▶ **Consignes**:
• 1. Traduis en anglais cette phrase de l'article sur les marchés de l'énergie : « Les infrastructures énergétiques sont coûteuses mais leur développement est crucial pour l'avenir économique de l'Europe. »
• 2. Reprends l'article sur les marchés de l'énergie juste après sa dernière phrase.

L'impact économique de l'intégration des marchés énergétiques grâce à de grands projets d'infrastructure est estimé à 70 milliards d'EUR
Par Ambroise Fayolle, vice-président de la Banque européenne d’investissement
C'est dans un tunnel de 8,5 km de long sous les Pyrénées que se dessine l'avenir de l'intégration des marchés énergétiques. Ce tunnel appartient à l'interconnexion de 63 km qui permet d'acheminer l'électricité entre Santa Llogaia (près de Figueres) et Baixas (près de Perpignan). Achevée en 2015, cette collaboration entre RTE et REE, les deux gestionnaires des réseaux de transport d’électricité français et espagnol, a doublé la capacité d'échange d'électricité entre l’Espagne et le reste de l’Europe. Elle atteint désormais 2 800 MW. Le projet bénéficie aux deux parties : échange des surplus de production d'électricité renouvelable (éolien et hydraulique), exploitation plus efficace des centrales au gaz et nucléaires, amélioration de la sécurité de l'approvisionnement pendant les hivers froids. C'est la première fois qu’une liaison franchit une frontière européenne en utilisant une technologie innovante qui permet de convertir le courant alternatif en courant continu de façon très rapide. La Banque européenne d'investissement a financé près de la moitié du coût total de 721 millions d'EUR.
Les infrastructures énergétiques sont coûteuses mais leur développement est crucial pour l'avenir économique de l'Europe. Elles permettent aux consommateurs de réaliser des économies et stimulent la croissance économique en faisant baisser le coût de l'énergie pour les entreprises. Les bénéfices de l'intégration totale des marchés d'ici 2030 ont été estimés à 30 milliards d'EUR par an pour les marchés du gaz et à 40 milliards d'EUR par an pour les marchés de l'électricité.

▶ **Données fournies**:
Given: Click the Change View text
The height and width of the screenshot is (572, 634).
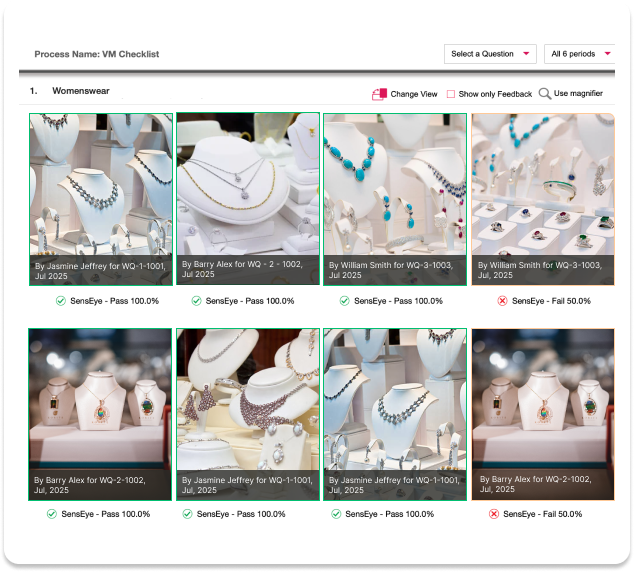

▶ **Réponses par consigne**:
• 1. Energy infrastructure is expensive, but its development is crucial for Europe's economic future.

• 2.
Depuis 2000, la BEI a consenti des prêts totalisant 19 milliards d'EUR à l'appui de projets d'intérêt commun pour l'UE contribuant à l'intégration des marchés énergétiques, dont 10 milliards d'EUR directement consacrés à l'amélioration des capacités transfrontalières de transport. Soutenir la construction d'infrastructures est une mission prioritaire de la Banque dans ce secteur crucial. La BEI investit dans des projets qui soutiennent la croissance, la sécurité énergétique ainsi que la durabilité de la production, de la transformation et de la consommation d'énergie sur les marchés européens.
Intégration des marchés énergétiques et harmonisation des réglementations
Naturellement, la BEI préconise l'harmonisation et la définition de réglementations, politiques et mesures d'incitation communes ainsi que de mesures visant à partager les ressources physiques qui est en cours sur le marché, et notamment les efforts actuellement mis en œuvre pour définir des codes de réseau européens pour l'électricité et le gaz. Après tout, les infrastructures transfrontalières n'apportent aucune valeur si des lois et règlements empêchent les opérateurs des réseau de transport de passer facilement des marchés de services avec les détenteurs de ressources situés dans d'autres États membres. De nombreux domaines de l'intégration des marchés doivent encore être améliorés, de l'équilibrage du marché à la gestion des réseaux en passant par les questions de plus en plus stratégiques et complexes de la sécurité de l'approvisionnement, de l'intégration des sources d'énergie renouvelable et de la planification des investissements. La valeur augmentera grâce à l'utilisation efficace et efficiente des ressources, à la gestion de la concurrence, à la stabilité réglementaire et à l'accroissement de la taille du marché.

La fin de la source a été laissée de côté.